Le salariat, c’est la dépendance d’un travailleur libre par rapport à un salaire pour subsister, et tout ce qui va avec.
Marx est logique : si la production de biens se reproduit, et que le capital devient plus grand, c’est qu’il trouve de la richesse dans la production, la reproduction. Mais d’’où vient cette richesse ? Car logiquement, quand on échange quelque chose, qu’on achète et qu’on vend, on le fait au « juste prix » et on ne gagne rien…
C’est là la question, que Marx formule ainsi :
« Notre possesseur d’argent, qui n’est encore capitaliste qu’à l’état de chrysalide, doit d’abord acheter des marchandises à leur juste valeur, puis les vendre ce qu’elles valent, et cependant, à la fin, retirer plus d’argent qu’il n’en avait avancé.
La métamorphose de l’homme aux écus en capitaliste doit se passer dans la sphère de la circulation et en même temps doit ne point s’y passer. »
C’est là le paradoxe : le capitaliste paie « au bon prix » le travailleur, il vend « au bon prix » la marchandise, et pourtant de la valeur apparaît.
La source de cette valeur tient au travailleur.

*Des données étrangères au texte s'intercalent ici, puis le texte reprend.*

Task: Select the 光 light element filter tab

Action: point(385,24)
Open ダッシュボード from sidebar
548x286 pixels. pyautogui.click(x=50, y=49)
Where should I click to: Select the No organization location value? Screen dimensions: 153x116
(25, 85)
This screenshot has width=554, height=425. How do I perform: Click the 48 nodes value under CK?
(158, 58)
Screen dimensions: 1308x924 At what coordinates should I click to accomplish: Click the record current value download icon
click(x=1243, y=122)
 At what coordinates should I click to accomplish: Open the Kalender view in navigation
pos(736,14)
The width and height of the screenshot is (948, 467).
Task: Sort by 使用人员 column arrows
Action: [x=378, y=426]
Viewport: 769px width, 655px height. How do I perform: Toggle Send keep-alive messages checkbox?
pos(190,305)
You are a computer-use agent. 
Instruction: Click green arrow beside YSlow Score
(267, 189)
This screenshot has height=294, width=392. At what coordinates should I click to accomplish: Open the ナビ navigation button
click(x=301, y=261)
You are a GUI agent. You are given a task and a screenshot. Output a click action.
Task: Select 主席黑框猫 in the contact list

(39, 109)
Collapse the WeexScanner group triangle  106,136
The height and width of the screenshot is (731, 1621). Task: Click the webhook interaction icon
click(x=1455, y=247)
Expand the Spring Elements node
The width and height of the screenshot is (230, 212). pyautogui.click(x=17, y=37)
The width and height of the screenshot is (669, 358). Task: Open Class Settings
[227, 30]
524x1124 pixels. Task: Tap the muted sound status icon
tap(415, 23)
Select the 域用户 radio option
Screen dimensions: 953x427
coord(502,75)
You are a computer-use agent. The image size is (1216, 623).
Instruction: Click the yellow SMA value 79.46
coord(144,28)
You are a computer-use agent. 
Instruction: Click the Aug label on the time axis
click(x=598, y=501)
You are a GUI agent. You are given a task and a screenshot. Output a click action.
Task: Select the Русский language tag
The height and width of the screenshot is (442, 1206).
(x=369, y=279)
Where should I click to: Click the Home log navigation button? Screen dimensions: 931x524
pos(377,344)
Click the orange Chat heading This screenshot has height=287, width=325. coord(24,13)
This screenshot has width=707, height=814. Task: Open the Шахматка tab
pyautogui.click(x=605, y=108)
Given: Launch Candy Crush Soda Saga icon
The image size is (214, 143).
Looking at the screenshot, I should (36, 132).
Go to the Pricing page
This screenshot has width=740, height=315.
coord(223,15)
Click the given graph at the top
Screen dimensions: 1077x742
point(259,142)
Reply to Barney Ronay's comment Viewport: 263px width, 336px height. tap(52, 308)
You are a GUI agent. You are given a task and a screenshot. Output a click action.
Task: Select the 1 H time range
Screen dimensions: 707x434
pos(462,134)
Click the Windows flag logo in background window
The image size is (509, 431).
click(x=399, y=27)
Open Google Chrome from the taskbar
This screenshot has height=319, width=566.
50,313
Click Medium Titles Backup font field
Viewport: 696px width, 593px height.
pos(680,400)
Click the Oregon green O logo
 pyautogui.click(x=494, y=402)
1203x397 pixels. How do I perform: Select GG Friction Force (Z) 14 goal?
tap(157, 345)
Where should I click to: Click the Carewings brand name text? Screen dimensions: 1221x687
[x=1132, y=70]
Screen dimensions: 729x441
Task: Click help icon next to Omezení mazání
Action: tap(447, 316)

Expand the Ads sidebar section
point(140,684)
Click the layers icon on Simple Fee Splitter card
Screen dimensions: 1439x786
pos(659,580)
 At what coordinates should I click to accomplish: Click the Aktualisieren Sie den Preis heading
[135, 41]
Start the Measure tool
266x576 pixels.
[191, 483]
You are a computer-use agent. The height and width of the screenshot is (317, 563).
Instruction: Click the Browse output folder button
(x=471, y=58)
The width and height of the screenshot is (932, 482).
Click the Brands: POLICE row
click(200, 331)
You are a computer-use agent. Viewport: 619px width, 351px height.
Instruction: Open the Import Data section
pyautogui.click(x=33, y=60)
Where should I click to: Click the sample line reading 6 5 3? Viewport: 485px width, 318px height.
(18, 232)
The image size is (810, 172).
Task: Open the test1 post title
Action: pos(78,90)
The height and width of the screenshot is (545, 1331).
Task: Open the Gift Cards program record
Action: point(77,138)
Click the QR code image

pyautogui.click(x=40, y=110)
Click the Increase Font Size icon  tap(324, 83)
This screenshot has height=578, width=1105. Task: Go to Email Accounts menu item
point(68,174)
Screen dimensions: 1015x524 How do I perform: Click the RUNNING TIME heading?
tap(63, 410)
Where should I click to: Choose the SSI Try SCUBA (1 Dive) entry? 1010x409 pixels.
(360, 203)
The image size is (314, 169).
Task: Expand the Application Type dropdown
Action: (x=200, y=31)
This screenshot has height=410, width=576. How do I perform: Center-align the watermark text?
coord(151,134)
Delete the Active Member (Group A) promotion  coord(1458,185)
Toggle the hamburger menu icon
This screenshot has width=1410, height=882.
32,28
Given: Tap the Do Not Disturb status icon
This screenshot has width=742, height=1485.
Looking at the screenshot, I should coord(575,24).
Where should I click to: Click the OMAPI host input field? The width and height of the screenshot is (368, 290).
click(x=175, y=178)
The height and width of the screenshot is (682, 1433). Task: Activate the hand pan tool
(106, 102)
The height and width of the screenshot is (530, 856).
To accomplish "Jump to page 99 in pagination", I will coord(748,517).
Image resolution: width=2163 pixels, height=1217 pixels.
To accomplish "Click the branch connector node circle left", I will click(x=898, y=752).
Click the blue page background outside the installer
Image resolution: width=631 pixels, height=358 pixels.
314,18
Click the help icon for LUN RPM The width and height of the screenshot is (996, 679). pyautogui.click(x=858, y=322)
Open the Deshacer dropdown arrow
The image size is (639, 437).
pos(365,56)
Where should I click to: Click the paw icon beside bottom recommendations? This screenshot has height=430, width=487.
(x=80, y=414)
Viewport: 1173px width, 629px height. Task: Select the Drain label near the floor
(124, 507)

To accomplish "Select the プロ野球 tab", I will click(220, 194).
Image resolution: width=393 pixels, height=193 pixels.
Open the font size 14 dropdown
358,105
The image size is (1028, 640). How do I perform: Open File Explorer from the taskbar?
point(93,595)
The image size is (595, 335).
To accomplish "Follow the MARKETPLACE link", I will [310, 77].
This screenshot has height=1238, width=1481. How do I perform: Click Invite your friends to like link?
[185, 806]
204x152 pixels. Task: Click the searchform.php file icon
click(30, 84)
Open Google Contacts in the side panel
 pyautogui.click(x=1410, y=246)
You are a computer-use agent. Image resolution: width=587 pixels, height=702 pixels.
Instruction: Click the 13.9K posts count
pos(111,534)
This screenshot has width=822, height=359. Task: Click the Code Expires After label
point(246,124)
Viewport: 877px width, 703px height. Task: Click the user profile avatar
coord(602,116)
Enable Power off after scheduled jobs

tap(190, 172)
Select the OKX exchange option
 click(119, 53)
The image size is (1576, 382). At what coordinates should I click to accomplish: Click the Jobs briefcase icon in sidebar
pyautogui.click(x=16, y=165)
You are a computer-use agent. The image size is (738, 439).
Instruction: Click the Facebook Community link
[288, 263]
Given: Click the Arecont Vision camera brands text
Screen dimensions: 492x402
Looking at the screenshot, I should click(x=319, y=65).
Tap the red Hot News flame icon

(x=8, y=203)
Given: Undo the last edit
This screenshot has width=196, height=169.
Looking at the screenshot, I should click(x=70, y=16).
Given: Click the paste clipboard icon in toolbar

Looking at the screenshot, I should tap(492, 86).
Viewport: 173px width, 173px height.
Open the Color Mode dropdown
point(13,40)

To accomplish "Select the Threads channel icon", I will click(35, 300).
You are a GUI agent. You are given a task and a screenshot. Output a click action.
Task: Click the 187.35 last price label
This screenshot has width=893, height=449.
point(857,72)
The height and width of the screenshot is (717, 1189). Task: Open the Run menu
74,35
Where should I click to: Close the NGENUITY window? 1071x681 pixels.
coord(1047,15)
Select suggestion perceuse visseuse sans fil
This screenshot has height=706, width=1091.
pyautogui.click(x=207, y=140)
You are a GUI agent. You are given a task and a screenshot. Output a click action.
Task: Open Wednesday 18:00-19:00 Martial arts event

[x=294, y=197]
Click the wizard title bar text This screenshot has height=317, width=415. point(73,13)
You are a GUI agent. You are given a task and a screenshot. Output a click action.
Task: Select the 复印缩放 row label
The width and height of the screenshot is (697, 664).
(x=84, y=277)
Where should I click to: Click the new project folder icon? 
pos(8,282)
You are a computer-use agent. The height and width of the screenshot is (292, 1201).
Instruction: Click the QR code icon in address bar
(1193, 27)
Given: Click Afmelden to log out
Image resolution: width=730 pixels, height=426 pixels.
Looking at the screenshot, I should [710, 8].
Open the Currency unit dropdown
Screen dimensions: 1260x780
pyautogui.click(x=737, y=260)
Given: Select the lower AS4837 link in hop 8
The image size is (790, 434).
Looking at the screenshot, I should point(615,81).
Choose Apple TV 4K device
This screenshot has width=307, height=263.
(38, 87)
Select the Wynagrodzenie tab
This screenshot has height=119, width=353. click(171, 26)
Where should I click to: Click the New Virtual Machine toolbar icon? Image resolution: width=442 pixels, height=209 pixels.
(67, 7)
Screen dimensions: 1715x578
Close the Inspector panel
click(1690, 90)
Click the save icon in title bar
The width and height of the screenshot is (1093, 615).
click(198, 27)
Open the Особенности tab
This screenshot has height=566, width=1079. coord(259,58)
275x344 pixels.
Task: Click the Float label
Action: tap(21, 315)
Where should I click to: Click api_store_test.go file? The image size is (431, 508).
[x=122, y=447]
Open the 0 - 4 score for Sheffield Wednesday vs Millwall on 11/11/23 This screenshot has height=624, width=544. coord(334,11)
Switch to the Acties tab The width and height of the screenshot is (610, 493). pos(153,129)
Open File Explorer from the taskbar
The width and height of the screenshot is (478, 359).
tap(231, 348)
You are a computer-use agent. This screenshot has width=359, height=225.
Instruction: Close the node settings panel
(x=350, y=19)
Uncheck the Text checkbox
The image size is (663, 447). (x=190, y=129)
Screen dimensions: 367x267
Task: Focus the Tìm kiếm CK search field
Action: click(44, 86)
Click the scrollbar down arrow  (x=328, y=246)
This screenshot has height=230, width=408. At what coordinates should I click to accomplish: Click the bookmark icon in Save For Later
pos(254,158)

Il n’y avait pas de capital là où existaient déjà les marchandises et la monnaie ; ce qu’il fallait, c’était un travailleur « libre » vendant sa force de travail.
Le capitaliste a besoin d’ailleurs ici de deux choses par rapport à la situation précédente : que ce travailleur libre soit disponible génération après génération, et que sa nature soit changée.
Il faut donc que le travailleur libre ait assez de subsistances pour qu’il puisse continuer à vivre, reprendre des forces, qu’il dispose des « moyens de subsistance physiologiquement indispensables. »
A cela s’ajoute bien sûr la nécessité qu’il y ait reproduction humaine, de nouvelles générations de travailleurs. La vie du travailleur doit devenir « éternelle » ; Marx souligne cette importante dimension.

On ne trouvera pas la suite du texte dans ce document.